* [PASSAGE TO READ]:
*************************
Understanding Data Access
*************************
* **Public Data** Sometimes the word "public" is misinterpreted as meaning "open". All of the TCGA data is *public* data, and much of it is *open*, meaning that it is accessible and available to *all* users; while some low-level TCGA data is *controlled* and restricted to authorized users.
* **Open-Access Data** Depending on how you categorize the data, *most* of the TCGA data is open-access data. This includes all de-identified clinical and biospecimen data, as well as all Level-3 molecular data including gene expression data, DNA methylation data, DNA copy-number data, protein expression data, somatic mutation calls, etc.
* **Controlled-Access Data** All low-level sequence data (both DNA-seq and RNA-seq), the raw SNP array data (CEL files), germline mutation calls, and a small amount of other data are treated as *controlled* data and require that a user be properly authenticated and have dbGaP-authorization prior to accessing these data.
Note that many public, open-access datasets may still be **restricted** in various ways. Typically, a **License** document
containing explicit terms of use will be associated with each dataset. Some institutions have their own licenses,
though many use one of the `Creative Commons `_ licenses. License terms apply to both
data and source-code, so please be aware of the terms of a license whenever you plan to re-use data or source-code
produced by someone else.
In the earlier days of the TCGA data, although the data was made public as quickly as possible, it was generally under
**embargo** for some period of time, to allow the TCGA analysis working groups to produce the initial "marker paper"
for each tumor type. Now that the TCGA project is nearing completion, none of the TCGA data is under embargo anymore,
but we still recommend that you review the `TCGA Publication Guidelines `_.

* [EXTRACTED MATERIAL]:

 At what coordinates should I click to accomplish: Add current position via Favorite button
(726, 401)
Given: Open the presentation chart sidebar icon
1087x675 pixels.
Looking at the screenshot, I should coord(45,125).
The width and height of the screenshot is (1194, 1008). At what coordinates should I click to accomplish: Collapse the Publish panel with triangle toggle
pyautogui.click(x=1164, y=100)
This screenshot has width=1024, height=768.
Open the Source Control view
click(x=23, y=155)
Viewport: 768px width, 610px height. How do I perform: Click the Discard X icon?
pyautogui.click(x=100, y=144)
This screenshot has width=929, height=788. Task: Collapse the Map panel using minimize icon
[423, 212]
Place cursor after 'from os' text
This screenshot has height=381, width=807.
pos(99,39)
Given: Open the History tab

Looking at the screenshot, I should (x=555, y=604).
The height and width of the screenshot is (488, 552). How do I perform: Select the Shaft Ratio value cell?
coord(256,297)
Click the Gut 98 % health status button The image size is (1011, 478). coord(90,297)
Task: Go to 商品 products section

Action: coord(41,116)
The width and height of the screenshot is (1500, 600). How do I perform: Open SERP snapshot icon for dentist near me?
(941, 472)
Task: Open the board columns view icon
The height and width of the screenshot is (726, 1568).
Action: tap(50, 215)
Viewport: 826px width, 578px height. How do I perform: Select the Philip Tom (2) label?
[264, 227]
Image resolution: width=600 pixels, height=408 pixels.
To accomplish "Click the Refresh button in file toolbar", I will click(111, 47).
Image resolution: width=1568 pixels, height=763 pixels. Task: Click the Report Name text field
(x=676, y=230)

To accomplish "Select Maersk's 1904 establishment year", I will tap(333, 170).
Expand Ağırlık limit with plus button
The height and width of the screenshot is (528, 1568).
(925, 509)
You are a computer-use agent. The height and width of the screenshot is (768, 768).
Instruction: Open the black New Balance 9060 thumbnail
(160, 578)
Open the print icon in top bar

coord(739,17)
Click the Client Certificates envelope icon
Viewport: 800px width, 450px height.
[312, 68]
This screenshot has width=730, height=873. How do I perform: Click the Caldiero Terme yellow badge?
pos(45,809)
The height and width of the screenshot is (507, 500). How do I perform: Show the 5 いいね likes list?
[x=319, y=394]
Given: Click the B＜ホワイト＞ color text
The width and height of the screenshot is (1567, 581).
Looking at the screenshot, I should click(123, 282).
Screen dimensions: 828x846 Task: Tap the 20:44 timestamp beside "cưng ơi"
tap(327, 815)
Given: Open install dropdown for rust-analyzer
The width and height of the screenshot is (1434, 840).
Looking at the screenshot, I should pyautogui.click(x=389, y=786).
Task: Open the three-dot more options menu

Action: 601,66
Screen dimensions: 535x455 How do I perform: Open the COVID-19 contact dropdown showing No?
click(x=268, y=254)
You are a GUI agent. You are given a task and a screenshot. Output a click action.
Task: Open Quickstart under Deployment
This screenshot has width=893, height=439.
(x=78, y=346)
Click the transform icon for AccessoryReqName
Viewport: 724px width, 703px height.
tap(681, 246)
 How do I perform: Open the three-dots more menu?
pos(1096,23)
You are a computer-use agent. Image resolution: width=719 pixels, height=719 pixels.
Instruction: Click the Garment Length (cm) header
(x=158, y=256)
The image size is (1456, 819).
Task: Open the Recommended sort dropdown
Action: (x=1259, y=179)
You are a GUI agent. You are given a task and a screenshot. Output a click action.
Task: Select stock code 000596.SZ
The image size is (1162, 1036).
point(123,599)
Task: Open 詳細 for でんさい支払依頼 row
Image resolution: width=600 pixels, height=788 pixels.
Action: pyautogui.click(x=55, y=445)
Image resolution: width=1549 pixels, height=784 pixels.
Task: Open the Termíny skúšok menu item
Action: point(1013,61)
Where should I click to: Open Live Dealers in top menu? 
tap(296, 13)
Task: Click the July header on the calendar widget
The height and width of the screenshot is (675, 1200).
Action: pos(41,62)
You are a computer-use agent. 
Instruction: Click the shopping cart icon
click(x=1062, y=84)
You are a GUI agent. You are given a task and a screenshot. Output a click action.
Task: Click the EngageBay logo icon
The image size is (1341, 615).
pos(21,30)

* [EXERCISES]:
[1] From the TCGA data access page above, copy the passage starting at "Note that many" and ending at "by someone else.".
[2] In the TCGA data access page above, what files are named as the raw SNP array data?

* [RESPONSES BY ITEM NUMBER]:
[1]
Note that many public, open-access datasets may still be **restricted** in various ways. Typically, a **License** document
containing explicit terms of use will be associated with each dataset. Some institutions have their own licenses,
though many use one of the `Creative Commons `_ licenses. License terms apply to both
data and source-code, so please be aware of the terms of a license whenever you plan to re-use data or source-code
produced by someone else.

[2] CEL files.